## What you should do
Every line of the material below that contains the string "песнях" must appear in the answer.

## Data provided
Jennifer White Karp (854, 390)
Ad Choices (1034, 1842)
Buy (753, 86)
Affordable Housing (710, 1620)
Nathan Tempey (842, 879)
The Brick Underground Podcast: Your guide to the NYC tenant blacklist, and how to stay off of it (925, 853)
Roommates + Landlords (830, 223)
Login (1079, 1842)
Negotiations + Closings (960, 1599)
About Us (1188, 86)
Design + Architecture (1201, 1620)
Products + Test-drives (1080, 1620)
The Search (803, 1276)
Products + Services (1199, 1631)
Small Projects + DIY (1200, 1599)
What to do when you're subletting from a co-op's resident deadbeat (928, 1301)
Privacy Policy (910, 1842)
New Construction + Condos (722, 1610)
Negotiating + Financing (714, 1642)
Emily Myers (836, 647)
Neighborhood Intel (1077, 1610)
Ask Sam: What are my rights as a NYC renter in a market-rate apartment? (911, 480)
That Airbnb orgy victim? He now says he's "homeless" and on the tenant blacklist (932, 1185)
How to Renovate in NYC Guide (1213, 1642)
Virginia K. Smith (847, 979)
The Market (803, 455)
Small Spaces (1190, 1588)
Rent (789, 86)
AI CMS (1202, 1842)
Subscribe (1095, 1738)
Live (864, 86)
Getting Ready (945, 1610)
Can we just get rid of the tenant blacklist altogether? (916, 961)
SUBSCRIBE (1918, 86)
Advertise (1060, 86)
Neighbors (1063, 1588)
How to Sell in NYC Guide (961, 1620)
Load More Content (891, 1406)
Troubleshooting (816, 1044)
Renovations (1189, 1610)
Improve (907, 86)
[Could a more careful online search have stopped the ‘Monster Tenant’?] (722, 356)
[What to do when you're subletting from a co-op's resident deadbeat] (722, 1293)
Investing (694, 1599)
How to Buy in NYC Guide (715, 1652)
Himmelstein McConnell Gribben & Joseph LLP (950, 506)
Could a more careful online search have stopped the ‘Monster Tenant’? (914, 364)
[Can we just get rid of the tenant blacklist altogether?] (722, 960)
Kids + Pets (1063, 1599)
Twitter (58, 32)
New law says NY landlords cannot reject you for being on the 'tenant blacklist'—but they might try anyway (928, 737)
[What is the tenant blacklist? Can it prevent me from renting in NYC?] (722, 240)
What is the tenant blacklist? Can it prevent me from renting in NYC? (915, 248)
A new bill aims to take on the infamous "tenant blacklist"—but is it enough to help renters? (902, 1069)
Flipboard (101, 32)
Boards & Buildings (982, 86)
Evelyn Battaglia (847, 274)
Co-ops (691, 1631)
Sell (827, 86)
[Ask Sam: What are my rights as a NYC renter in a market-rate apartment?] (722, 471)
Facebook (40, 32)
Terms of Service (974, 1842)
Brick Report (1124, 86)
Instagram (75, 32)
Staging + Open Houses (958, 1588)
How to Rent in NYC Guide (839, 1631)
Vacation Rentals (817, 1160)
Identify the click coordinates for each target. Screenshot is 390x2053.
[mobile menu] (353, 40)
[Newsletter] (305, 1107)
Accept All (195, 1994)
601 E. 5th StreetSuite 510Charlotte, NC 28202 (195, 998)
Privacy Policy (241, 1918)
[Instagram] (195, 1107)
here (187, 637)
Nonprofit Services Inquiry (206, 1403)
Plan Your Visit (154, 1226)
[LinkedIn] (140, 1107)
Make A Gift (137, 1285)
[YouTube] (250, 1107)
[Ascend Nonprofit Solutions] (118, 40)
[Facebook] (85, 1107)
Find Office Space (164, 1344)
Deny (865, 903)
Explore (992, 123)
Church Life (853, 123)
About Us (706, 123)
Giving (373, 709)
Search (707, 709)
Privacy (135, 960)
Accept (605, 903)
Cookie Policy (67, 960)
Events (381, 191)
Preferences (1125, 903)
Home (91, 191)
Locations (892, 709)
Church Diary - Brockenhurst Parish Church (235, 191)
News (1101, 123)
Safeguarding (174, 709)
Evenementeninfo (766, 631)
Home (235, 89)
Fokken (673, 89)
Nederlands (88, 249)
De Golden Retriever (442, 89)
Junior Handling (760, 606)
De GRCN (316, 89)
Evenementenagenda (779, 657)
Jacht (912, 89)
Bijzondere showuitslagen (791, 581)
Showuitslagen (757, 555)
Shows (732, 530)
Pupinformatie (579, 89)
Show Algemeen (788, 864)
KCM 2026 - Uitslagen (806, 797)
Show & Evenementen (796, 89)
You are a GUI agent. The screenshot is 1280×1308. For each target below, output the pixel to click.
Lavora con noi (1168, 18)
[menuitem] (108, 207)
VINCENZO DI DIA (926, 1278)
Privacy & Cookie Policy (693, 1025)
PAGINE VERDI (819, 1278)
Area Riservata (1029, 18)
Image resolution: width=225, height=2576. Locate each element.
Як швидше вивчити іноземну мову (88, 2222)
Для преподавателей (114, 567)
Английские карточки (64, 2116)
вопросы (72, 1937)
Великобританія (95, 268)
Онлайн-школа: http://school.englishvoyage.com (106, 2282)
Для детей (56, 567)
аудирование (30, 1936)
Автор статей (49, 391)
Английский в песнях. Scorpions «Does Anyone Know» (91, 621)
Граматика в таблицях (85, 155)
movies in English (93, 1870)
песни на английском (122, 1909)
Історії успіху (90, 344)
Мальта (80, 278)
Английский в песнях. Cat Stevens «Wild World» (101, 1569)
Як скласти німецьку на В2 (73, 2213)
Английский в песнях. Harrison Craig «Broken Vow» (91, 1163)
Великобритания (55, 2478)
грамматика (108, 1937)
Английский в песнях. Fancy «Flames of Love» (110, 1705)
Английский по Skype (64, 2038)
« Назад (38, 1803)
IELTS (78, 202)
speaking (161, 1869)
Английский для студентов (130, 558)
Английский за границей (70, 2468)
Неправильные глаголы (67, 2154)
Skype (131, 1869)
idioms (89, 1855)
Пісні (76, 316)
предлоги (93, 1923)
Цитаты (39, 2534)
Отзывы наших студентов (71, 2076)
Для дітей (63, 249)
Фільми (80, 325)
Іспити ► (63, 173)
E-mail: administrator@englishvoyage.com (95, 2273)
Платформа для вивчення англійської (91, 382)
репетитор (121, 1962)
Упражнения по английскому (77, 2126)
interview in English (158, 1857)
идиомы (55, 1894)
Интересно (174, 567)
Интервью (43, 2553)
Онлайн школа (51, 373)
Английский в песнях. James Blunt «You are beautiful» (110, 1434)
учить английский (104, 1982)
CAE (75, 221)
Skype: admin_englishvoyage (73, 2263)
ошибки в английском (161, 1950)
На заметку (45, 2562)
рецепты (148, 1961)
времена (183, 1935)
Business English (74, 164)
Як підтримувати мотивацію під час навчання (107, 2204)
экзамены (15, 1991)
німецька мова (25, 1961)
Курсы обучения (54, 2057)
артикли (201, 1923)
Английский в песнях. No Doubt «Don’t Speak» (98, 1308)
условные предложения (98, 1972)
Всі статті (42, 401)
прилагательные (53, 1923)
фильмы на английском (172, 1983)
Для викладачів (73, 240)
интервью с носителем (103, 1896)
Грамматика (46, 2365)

## Expected output
Английский в песнях. Scorpions «Does Anyone Know» (91, 621)
Английский в песнях. Cat Stevens «Wild World» (101, 1569)
Английский в песнях. Harrison Craig «Broken Vow» (91, 1163)
Английский в песнях. Fancy «Flames of Love» (110, 1705)
Английский в песнях. James Blunt «You are beautiful» (110, 1434)
Английский в песнях. No Doubt «Don’t Speak» (98, 1308)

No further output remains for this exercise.